Diesseits von Gut und Böse : Die Duschdiskriminierung

Die Wahrscheinlichkeit, dass Sie das hier gerade im Freibad lesen, ist relativ hoch, denn wo sonst als in der Nähe von kühlendem Nass und Glaceständen kann der Mensch derzeit überleben? Wobei sich das Nass in vielen Seen seit Tagen so besorgniserregend erwärmt, dass man darin nicht Fisch sein möchte.
Vielleicht sitzen Sie ja im St. Galler Freibad Lerchenfeld und sind dazu noch eine Frau. Dort locken Fünfzigmeterbecken, Sprungturm, Beachvolleyball- und Basketballfelder sowie Tischtennistische. Und egal welchen Geschlechts: Wer all das ausgiebig genossen hat, möchte gern am Ende ohne Badebekleidung duschen und sogar die Haare waschen. Doch solche Duschen gibts im Lerchenfeld seit vielen Jahren nur in der Herrengarderobe. Frauen bleibt die kalte Dusche am Beckenrand. Über die Gründe kursieren verschiedene Legenden, die man am besten beim städtischen Bauamt erfragt.
Vor zwei Jahren forderte eine frustrierte Besucherin per Bevölkerungsvorstoss, einer St. Galler Variante demokratischer Teilnahme, eine «warme Dusche und einen Haarföhn für Frauen». Daraufhin wurde auf den diesjährigen Saisonstart hin «eine Dusche mit Umkleidemöglichkeit» versprochen.
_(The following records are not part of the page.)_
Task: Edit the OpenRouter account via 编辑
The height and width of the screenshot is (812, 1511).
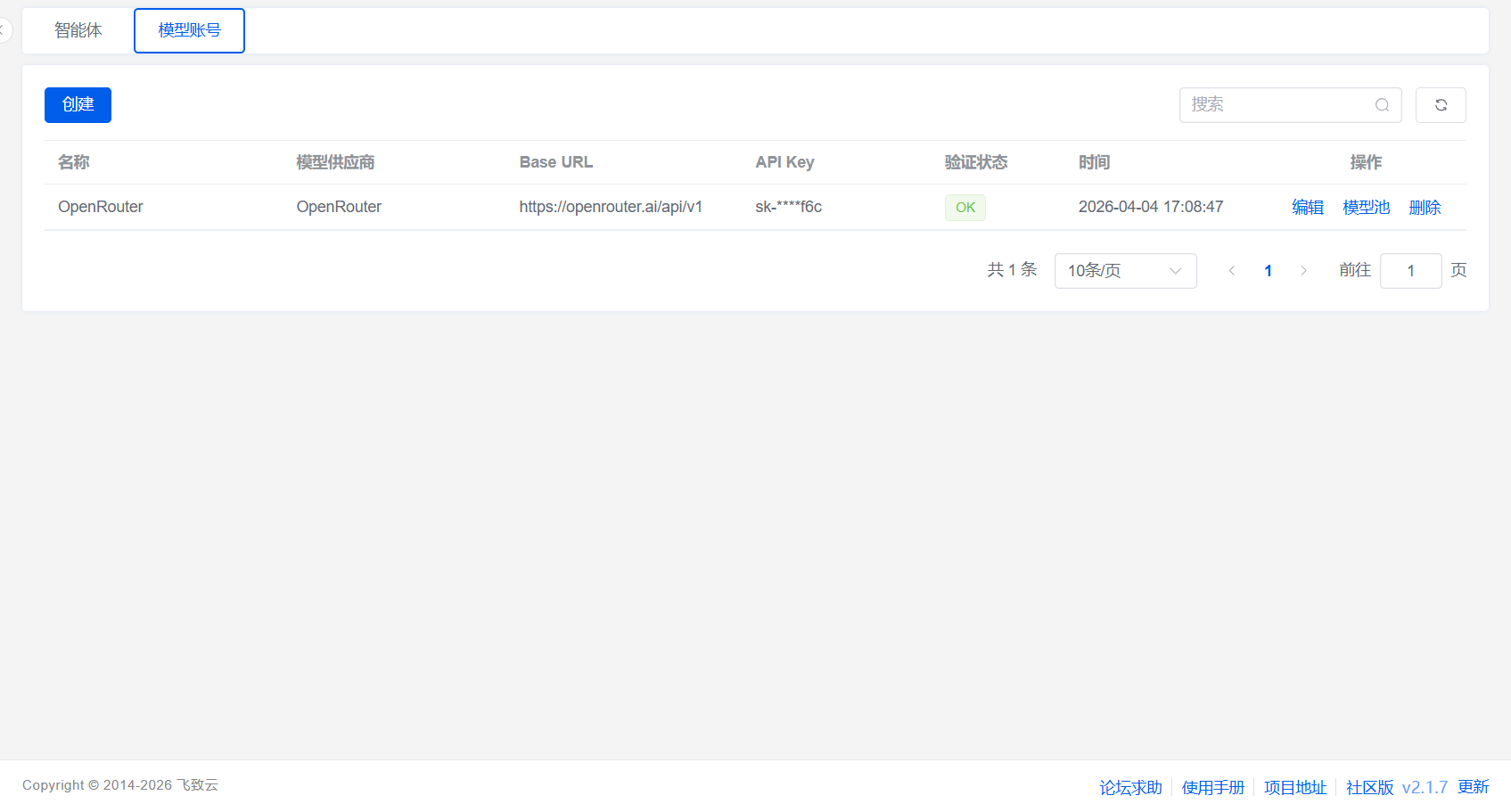Action: coord(1308,208)
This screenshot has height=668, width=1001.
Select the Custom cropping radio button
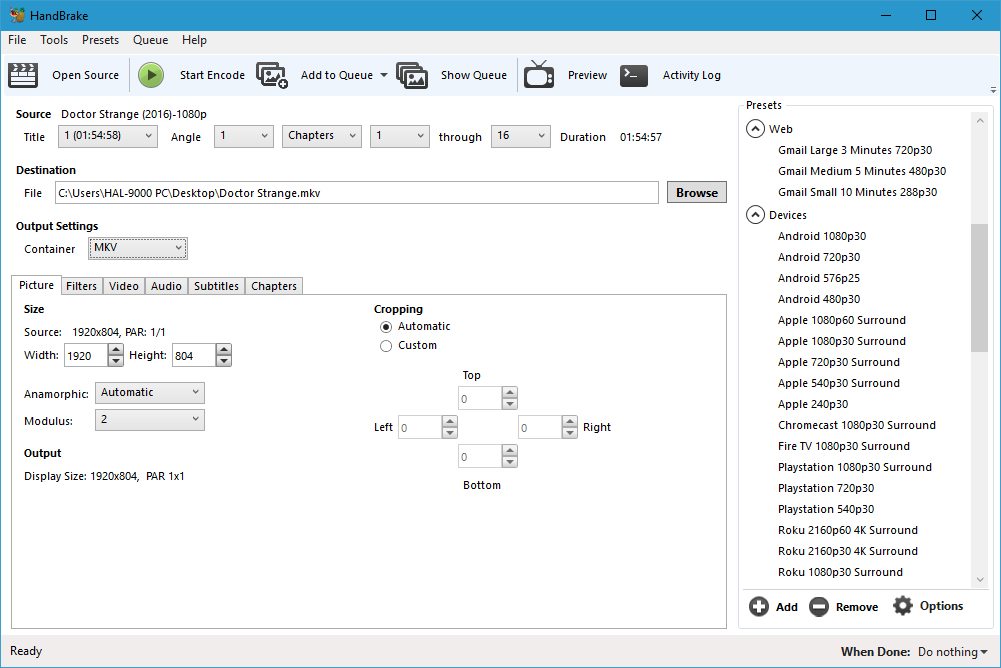(x=386, y=346)
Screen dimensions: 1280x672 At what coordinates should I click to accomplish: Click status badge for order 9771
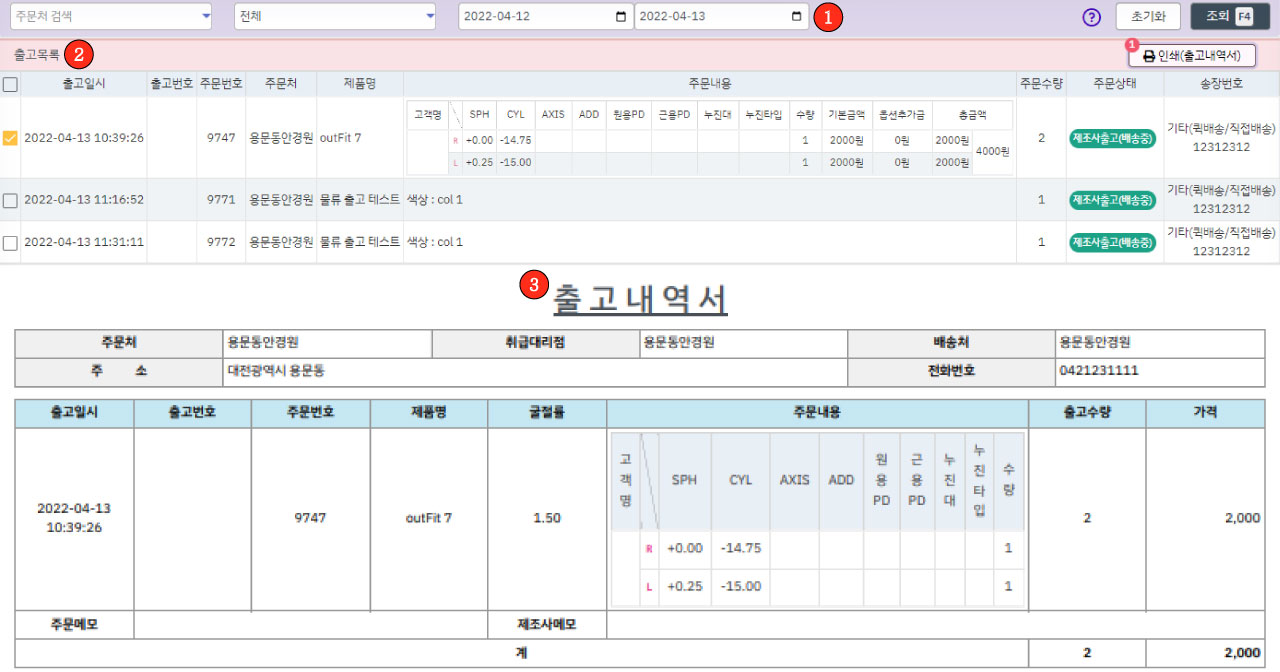[x=1112, y=200]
Die steht jetzt da: ein kombinierter WC-Dusch-Container der Firma Toi Toi, angemietet von der Stadt für eine Saison und rund 7000 Franken. Ein «mobiles barrierefreies Badezimmer», geschlechtsneutral nutzbar für eine Person und «möglich dank: Cerebral», dient als Frauendusche.
Es handele sich um einen «Versuchsbetrieb», sagte der Baudirektor dem «St. Galler Tagblatt»: «Der Badebetrieb möchte nicht nur schauen, ob es die Duschmöglichkeit braucht, sondern auch, wie sie genutzt wird und was die Bedürfnisse sind.» Da haben wir also einen Baudirektor, der erst schauen muss, was die Bedürfnisse weiblicher Badegäste sind. Dass er bis anhin davon ausging, das weibliche Besuchersegment husche gern ungeduscht von dannen, würde ich ihm natürlich nie unterstellen.